The Swapper is a game that can best be though of, in lazy This plus That equals Game shorthand, as equal parts Portal and Metroid. You’re a lonely astronaut in the ruins of a giant space station, chasing after the few survivors to find out what happened and maybe find a way out of this mess. The one resource at the astronaut’s disposal is the swapper gun, which is a dual-purpose device that can both create a clone and transfer consciousness into it. New sections of the ship are blocked off by doors that need a set number of orbs to open, and solving single-room puzzles using all the gun’s quirks is the only way to progress.
The spaceship is dark and moody, lit by ambient sources or the astronaut’s flashlight. The 2D art style is lovely as well, feeling like stop-motion animation due to being constructed from clay models and other heavily processed real-world textures. The real star of the show, however, is the swapper gun. The gun creates a clone of the astronaut that will mirror your moves perfectly. Walk left or right, jump, use the mouse to aim, and the meat-puppet clone does exactly the same thing. There’s a question in the game’s narrative as to whether or not these clones are something else, and if moving perspective from one to another is an actual transfer of “you”, but the mindlessness of their movements as they perfectly copy whichever one is being controlled puts those doubts to rest fairly quickly. It’s pretty disturbing the first time you forget you’ve left a clone high above, only to have it come crashing down and ragdoll-splat to the floor, but by game’s end you’ll have inhabited and discarded endless dozens of flesh-husks.

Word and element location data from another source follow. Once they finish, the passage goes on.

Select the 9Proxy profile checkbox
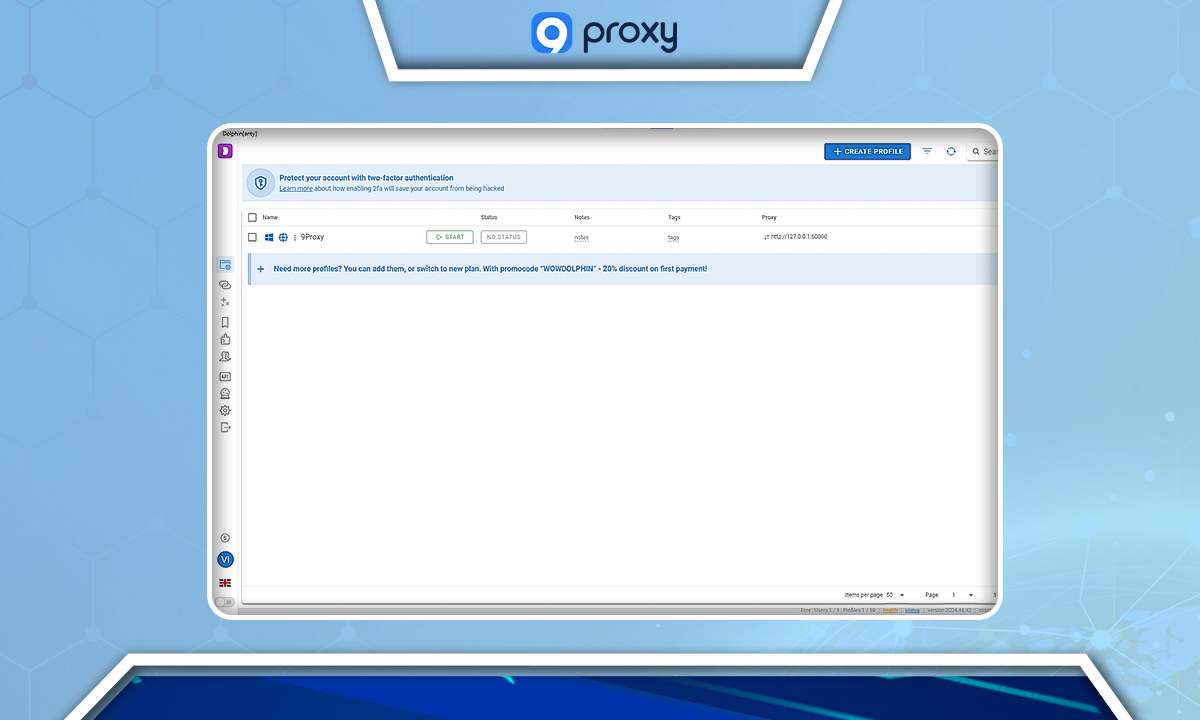Image resolution: width=1200 pixels, height=720 pixels. tap(252, 237)
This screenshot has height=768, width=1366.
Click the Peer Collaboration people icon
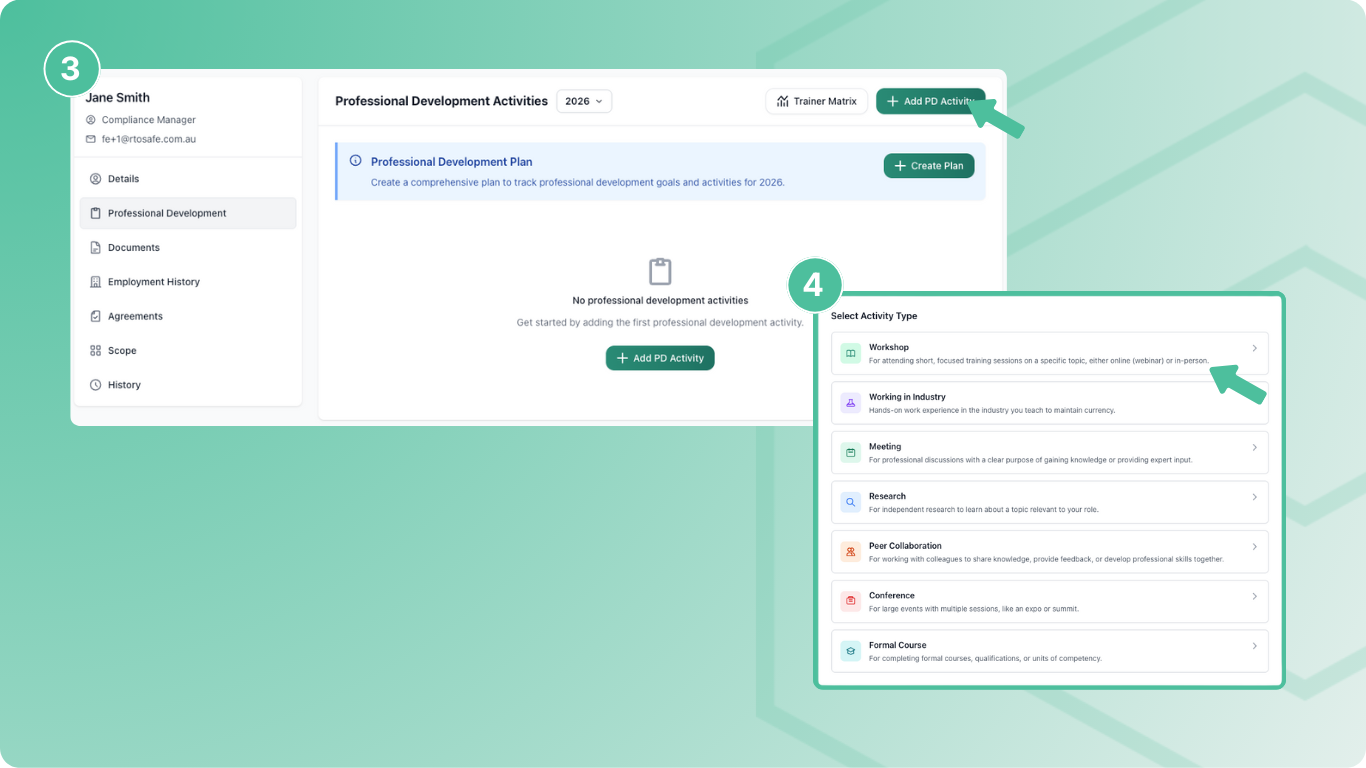point(850,552)
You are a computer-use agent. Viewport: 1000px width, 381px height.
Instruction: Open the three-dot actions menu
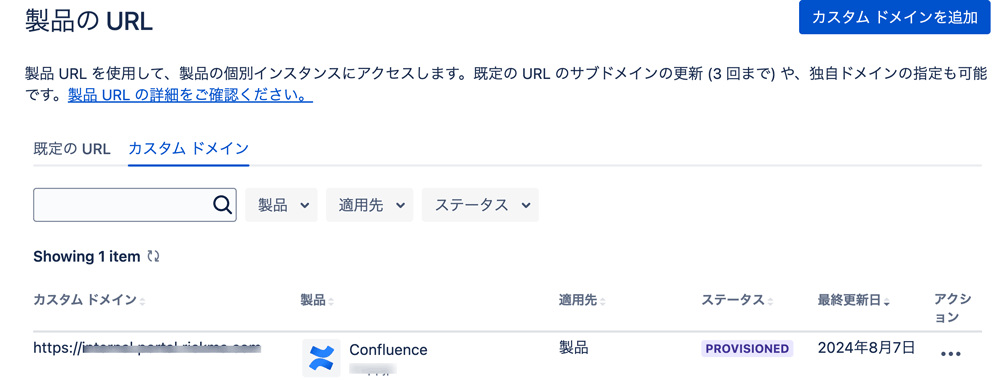point(950,354)
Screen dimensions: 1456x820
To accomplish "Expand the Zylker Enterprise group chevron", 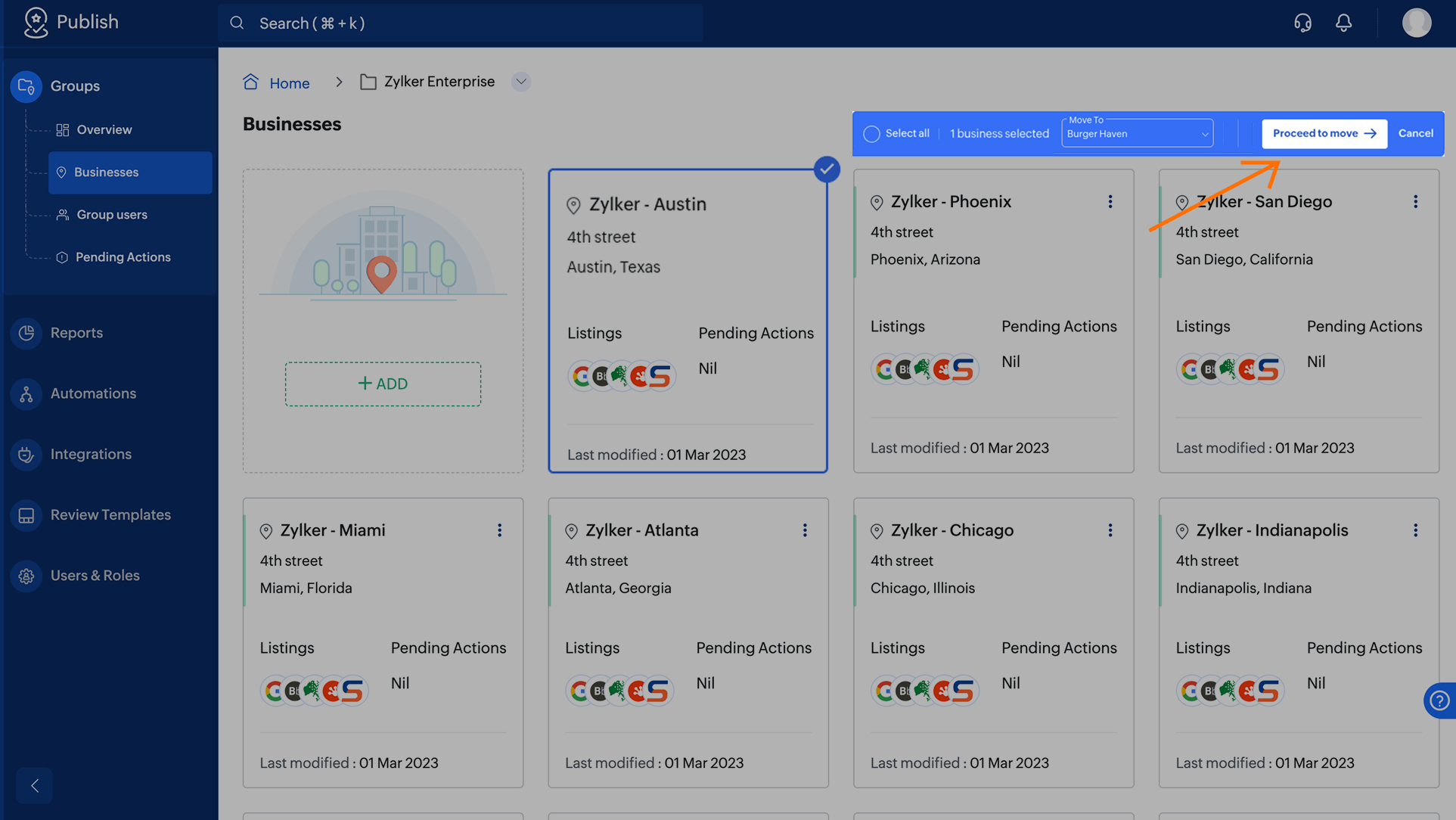I will pyautogui.click(x=520, y=82).
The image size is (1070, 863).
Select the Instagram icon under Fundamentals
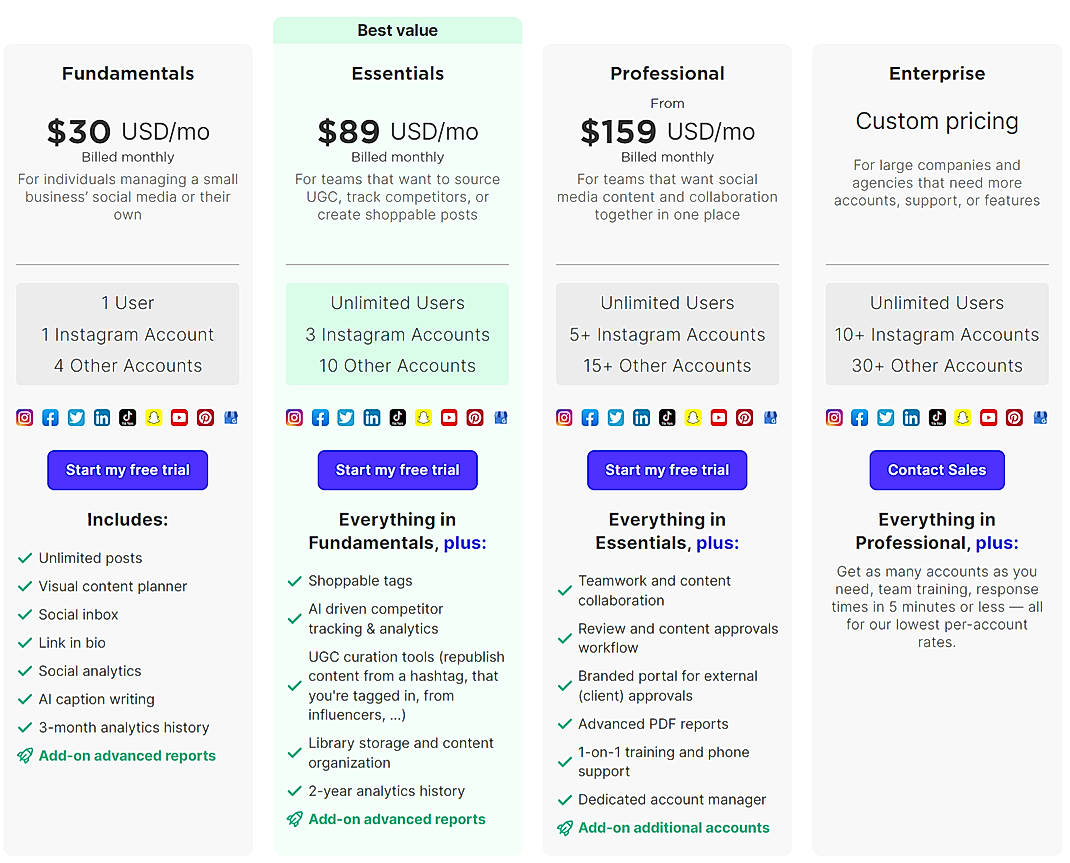coord(25,417)
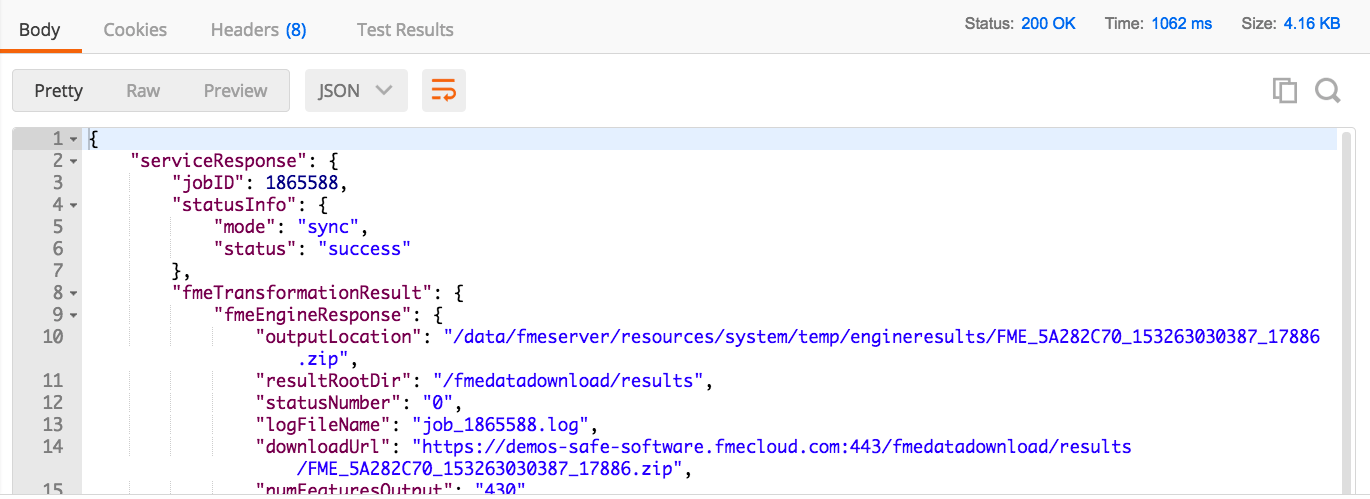This screenshot has width=1370, height=499.
Task: Open the Headers (8) tab
Action: (258, 30)
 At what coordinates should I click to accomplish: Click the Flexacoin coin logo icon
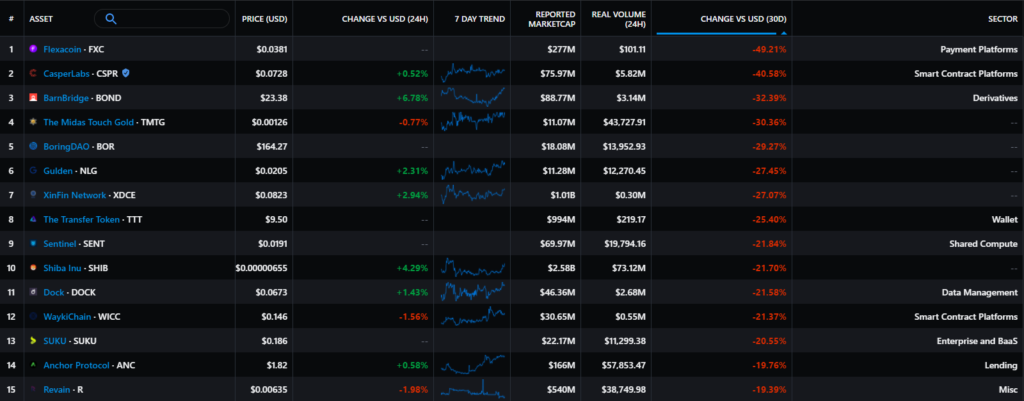point(34,49)
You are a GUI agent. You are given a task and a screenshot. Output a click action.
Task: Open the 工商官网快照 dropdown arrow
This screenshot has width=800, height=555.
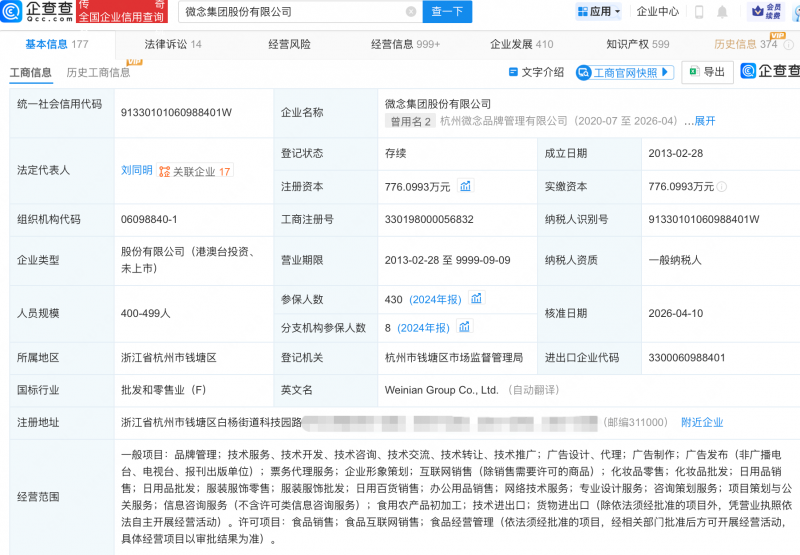point(667,72)
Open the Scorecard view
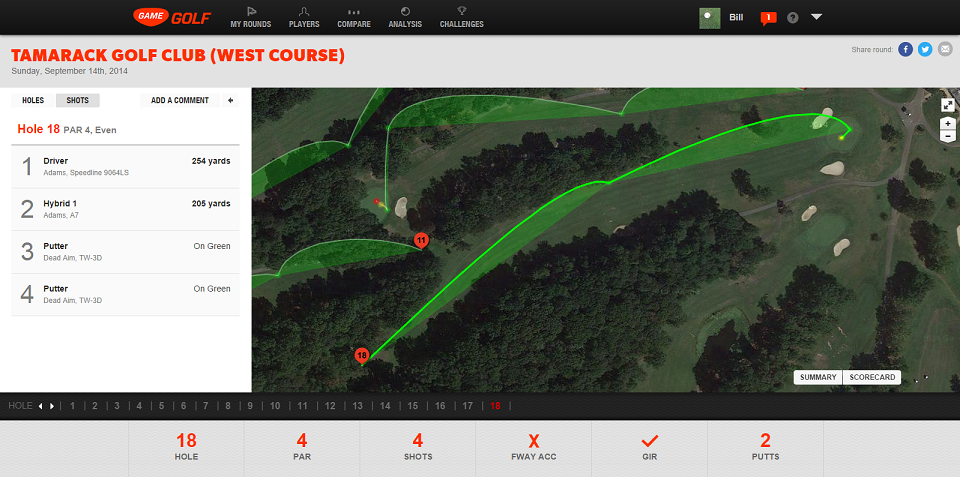 872,377
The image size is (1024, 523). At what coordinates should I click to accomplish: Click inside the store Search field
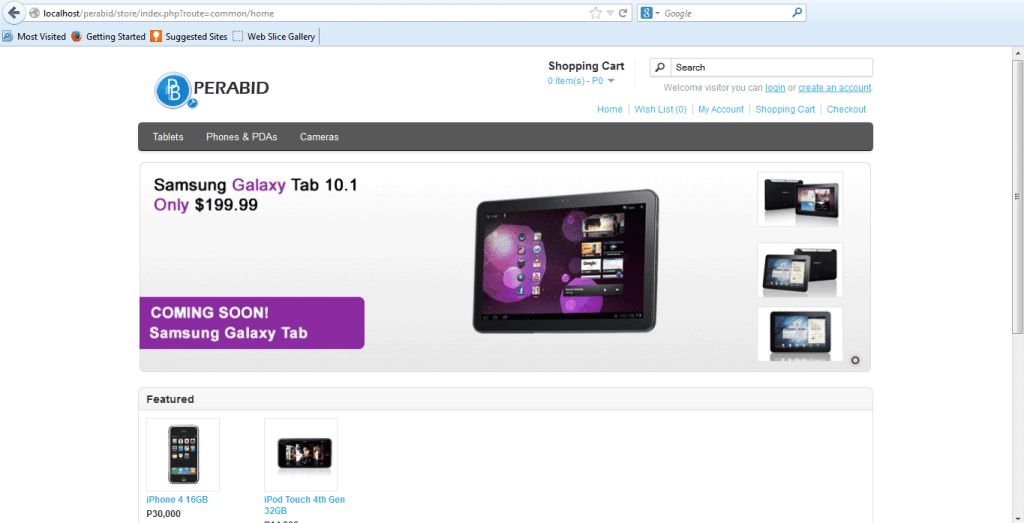click(770, 67)
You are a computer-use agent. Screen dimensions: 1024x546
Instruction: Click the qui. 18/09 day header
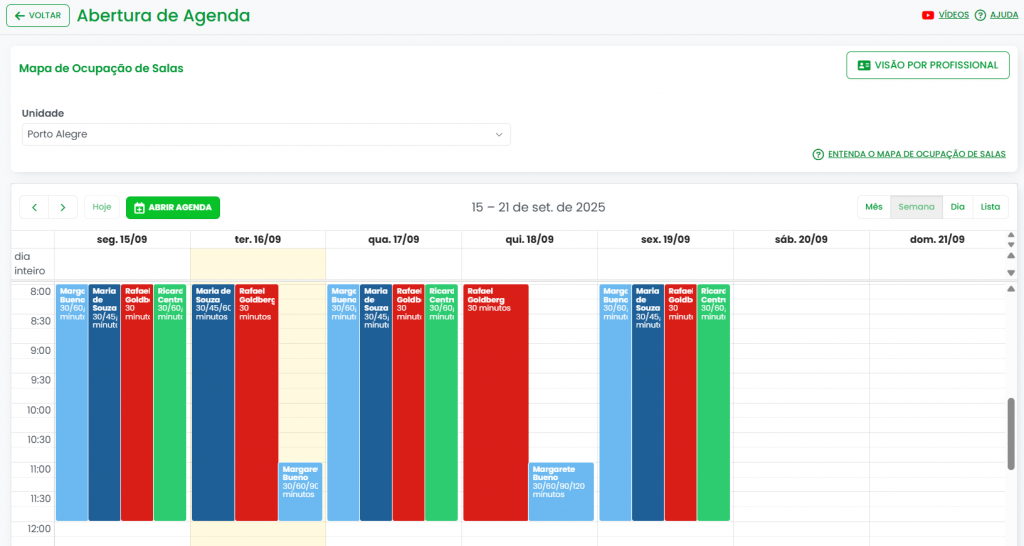pos(529,240)
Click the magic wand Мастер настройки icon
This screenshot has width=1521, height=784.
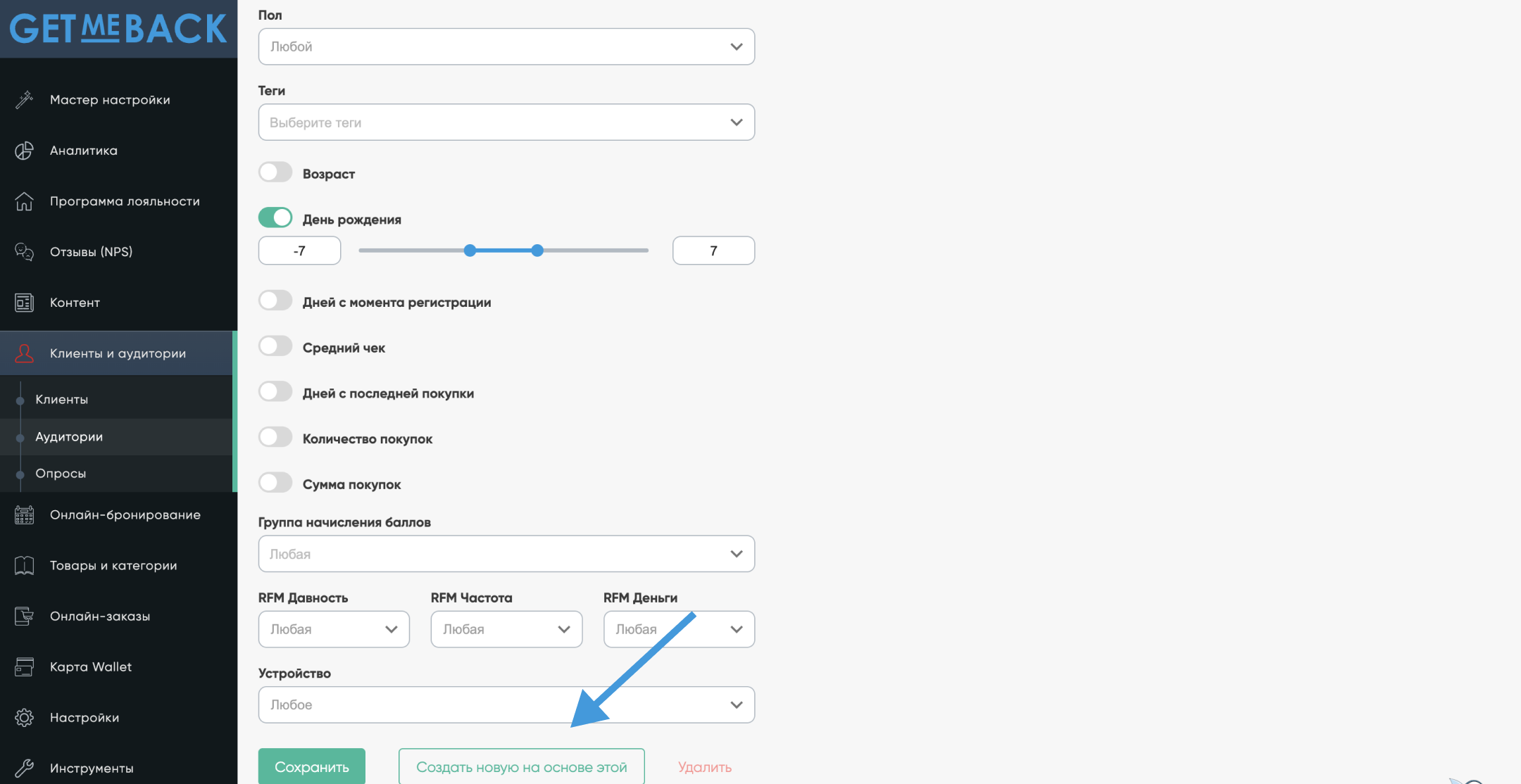point(24,100)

Earning the orbs to progress requires the slaughter of countless clones. The gun has a limit of five clones walking around at a time, and sometimes it’s necessary to dispose of one to put another elsewhere. Two things happen while targeting where to place a clone- time slows down almost to a stop, and a red astronaut outline appears around where you’ll be placing your doppleganger. The swapper gun has a good range, and every clone comes out with zero vertical inertia but perfectly copying any horizontal movement. This can lead to some interesting air tricks, such as climbing up a shaft by creating a clone, jumping immediately into its body, then pointing straight up and repeating. Sure, the discarded copy will bounce off the ground with a worrying thud, but it’s not you any more so that’s ok, as long as you don’t think about it too closely. Oddly enough, if you touch a clone with the body holding consciousness, it falls to pieces on the spot. The life expectancy of the average meat husk is generally measured in seconds.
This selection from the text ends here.